I think we’re asking ourselves the wrong question here. We’re missing a bigger point. Rather, we should ask if ChatGPT should help write test automation.
Why are we asking ChatGPT to write code-based test scripts? Shouldn’t AI make things easier? Even if ChatGPT wrote perfect, error-free code, it still doesn’t help alleviate the true contemporary pain points around code-based test automation in the first place. For example:
- More time writing lines of code: Even if it’s written by a robot, it’s still tedious, and must be thoroughly reviewed.
- Harder to find development resources: You can’t bet on the available skillset to write code-based test cases.
- Challenges of managing changes: From source control to dependencies, there’s always a web that needs untangling.
- Environment configuration and setup overhead: These are major time sinks that reduce efficiency and promote corner cutting, potential leading to drops in quality.
It’s like asking ChatGPT to translate your texts into Morse code.
Frankly, in its current state, ChatGPT doesn’t sound like the revolution I’d like to be a part of. Especially when there are real testing revolutions occurring in our midsts.
The real future: Scriptless test automation
If your goal is to prepare for the mobile app testing of the future, then it’s best to simply go code-free: Join the No-Code Revolution. With modern no-code platforms, instead of prodding ChatGPT to write Selenium test classes in Java, Python, or whatever OOP language, you just interact with a declarative UI to build your test automation.
Stop writing and meticulously managing your test cases.

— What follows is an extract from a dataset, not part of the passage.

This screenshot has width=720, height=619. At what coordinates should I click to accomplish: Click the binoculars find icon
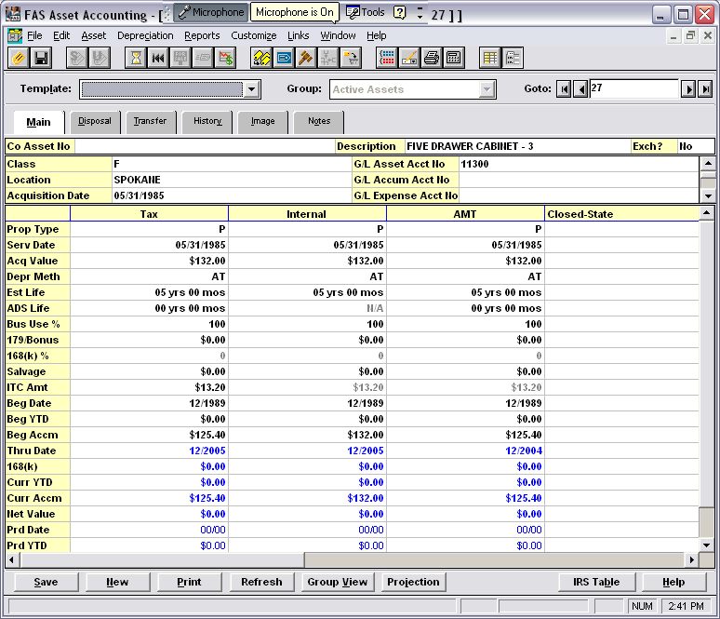(262, 58)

Stop setting up test data and environments, mocking and stubbing services, and dealing with the complex DevOps that comes with managing change.

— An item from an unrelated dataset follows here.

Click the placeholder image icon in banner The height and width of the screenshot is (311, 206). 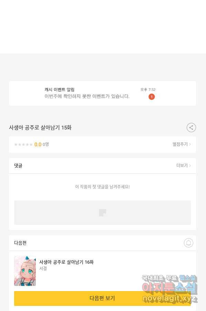pos(102,212)
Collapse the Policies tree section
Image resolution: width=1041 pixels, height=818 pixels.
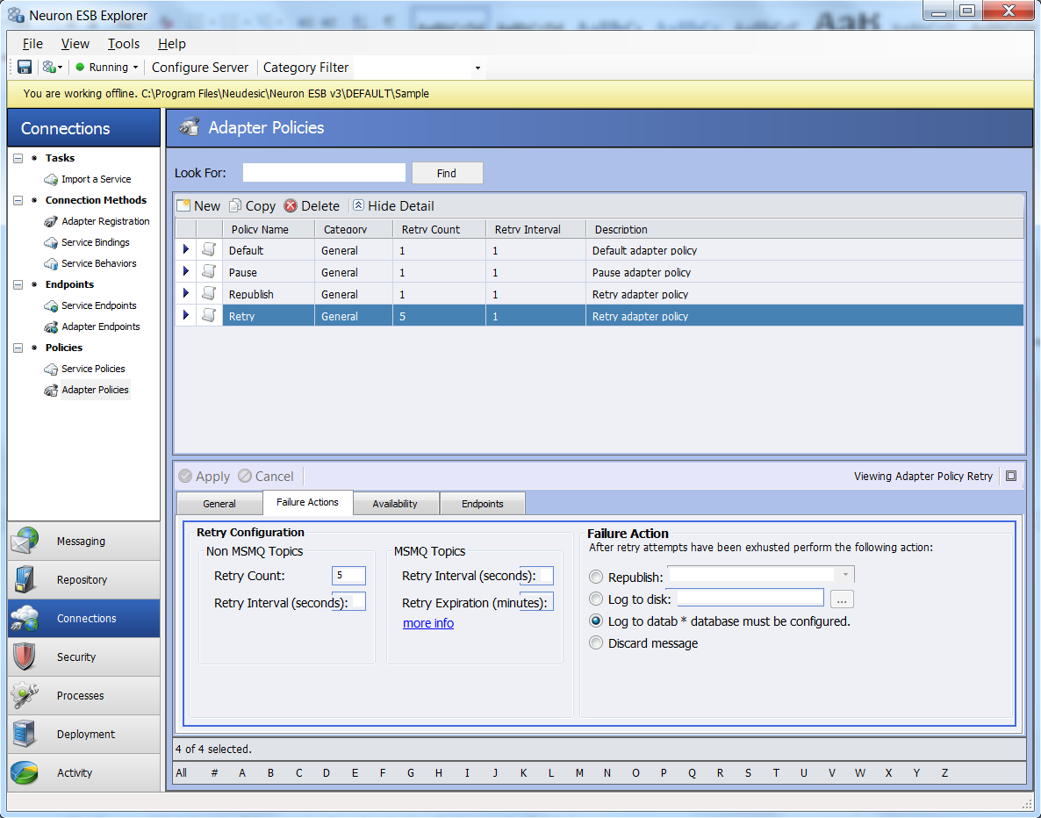point(18,348)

Scriptless test automation saves you headaches by abstracting the tedious and technical details so you can focus on building test automation that scales.
Sofy’s no-code testing automation platform allows you to provision a real device, record a manual test, and automate it. Then, run it across hundreds of real mobile devices in minutes—and from anywhere. Sofy also employs AI and Natural Language Processing, but it doesn’t make things harder. For example:
- Intelligent regression suggests changes to your test case when updated and new features are detected
- Sofy’s advanced no-code engine understands the deeper context behind your test. So even if an element name changes or a layout is different, it makes the right assumption. No prodding or hand-holding necessary.
Automation is both natural and good. AI can in fact be helpful. Sofy just does it a little better.
ChatGPT or AI isn’t the natural progression of testing automation. Scriptless automation is.
Splash or ripple?
There’s no question that ChatGPT is making a big splash. But after taking a step back, an increasing number of voices are highlighting that its impact may well be less of a wave and more of a ripple, particularly for mobile app testing—at least in its current state.
There are two important questions we should ask ourselves when we broach the efficacy of AI: Can we? and Should we? One is a question of capability, the other of ethics.
But there’s one more question that I think we should ask: Why are we? Specifically, why are we asking ChatGPT to write code-based test automation when we can do it better by utilizing the No-Code Revolution? There’s no doubt a place for something like Chat GPT test automation around the corner, but you can be sure no-code will be a major component of any such solutions.
Disclaimer: The views and opinions expressed above are those of the contributor and do not necessarily represent or reflect the official beliefs or positions of Sofy.